We wrześniu 2025 roku z usług Lotniska Warszawa-Radom skorzystało 13 129 pasażerów. W tym czasie w porcie zrealizowano łącznie 236 operacji komercyjnych, z czego 93 to rejsy regularne i czarterowe – podaje PPL, właściciel obiektu. Tymczasem od 22 października Sadków zostaje z jednym regularnym połączeniem.

 

fot. PPL Warszawa

 

- W porównaniu do analogicznego miesiąca ubiegłego roku, kiedy obsłużono 12 713 pasażerów, lotnisko odnotowało wzrost o 3,3 proc. Warto podkreślić, że wrzesień 2025 r. zamyka sezon wakacyjny, w którym Radom konsekwentnie pozostawał portem obsługującym pasażerów z południowego Mazowsza i regionów sąsiednich - podkreśla Biuro Public Relations PPL.

Zdaniem właściciela portu w Radomiu "wrzesień udowodnił, że Lotnisko Warszawa-Radom może z powodzeniem pełnić rolę lotniska komplementarnego dla warszawskiego portu.  Na radomskim pasie wylądowały samoloty, które z powodu wyczerpującej się przepustowości zostały przekierowane z Lotniska Chopina – w tym Boeing 777-300ER, który zabrał pasażerów do Antalyi".

Jak pisaliśmy, największy ruch panował na lotnisku właśnie 25 września, kiedy port obsłużył nie tylko Boeing 777 lecącego do Turcji, ale również rejsowy Airbus A321 linii Wizz Air oraz dwa Boeingi 737 należące do linii Skyline, które również nie mogły być obsłużone na Lotnisku Chopina ze względu na wyczerpanie się limitu środowiskowego.

Pożegnanie z Rzymem

I to na razie tyle dobrych wiadomości. 21 października po raz ostatni z Sadkowa odleci samolot do Rzymu obsługiwany przez LOT. Przewoźnik - jak zapewniał - nie likwiduje tego połączenia, ale na sezon zimowy przenosi na Lotnisko Chopina w Warszawie.

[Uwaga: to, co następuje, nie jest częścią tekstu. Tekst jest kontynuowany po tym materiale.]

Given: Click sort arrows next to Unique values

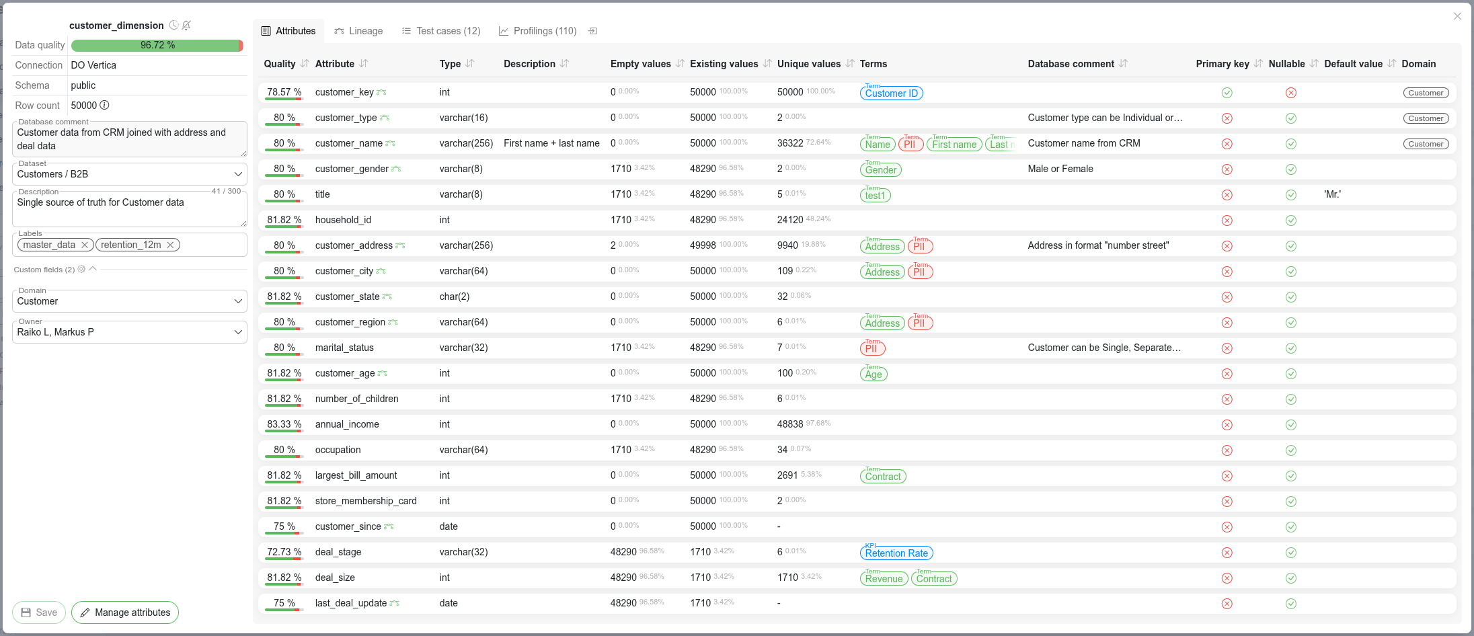Looking at the screenshot, I should (x=850, y=64).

Tym samym w sezonie zimowym z Radomia będzie latał (dwa rejsy tygodniowo) Wizz Air do Larnaki. 

Jak się okazuje, nadzieja na pozytywne zmiany na radomskim lotnisku, ciągle w PPL jet duża. Nie dalej jak kilka dni temu prezes spółki Łukasz Chaberski stwierdził:  "Ten, kto pierwszy zainwestuje w rozwój siatki połączeń z Radomia, wygra. I uważam, że prawdziwy rozwój Radomia zacznie się wtedy, gdy alternatywa w postaci Lotniska Chopina się skończy". 

Dopłaty do połączeń i administracyjny podział ruchu

Przypomnijmy, że PPL ogłosił drugą część przetargu na "promowanie" (czyli w praktyce nic innego, jak dopłaty) połączeń z Radomia, w tym nowych, m.in. do Grecji i Egiptu. Ma to zachęcić przewoźników i biura podróży do korzystania z lotniska w Radomiu. Port ma również zgodę środowiskową na uruchomienie lotów nocnych (10), PPL wystąpił także do Ministerstwa Infrastruktury o administracyjny podział ruchu lotniczego, tj. o narzucenie z góry przewoźnikom, z którego lotniska mają latać. Procedura ta jest jednak długa, ma ograniczony zakres czasowy i wymaga zgody Komisji Europejskiej. Na razie bardziej realne jest przekierowywanie lotów z Chopina, gdzie przepustowość może z każdym dniem maleć, czego przykładem może być 25 września.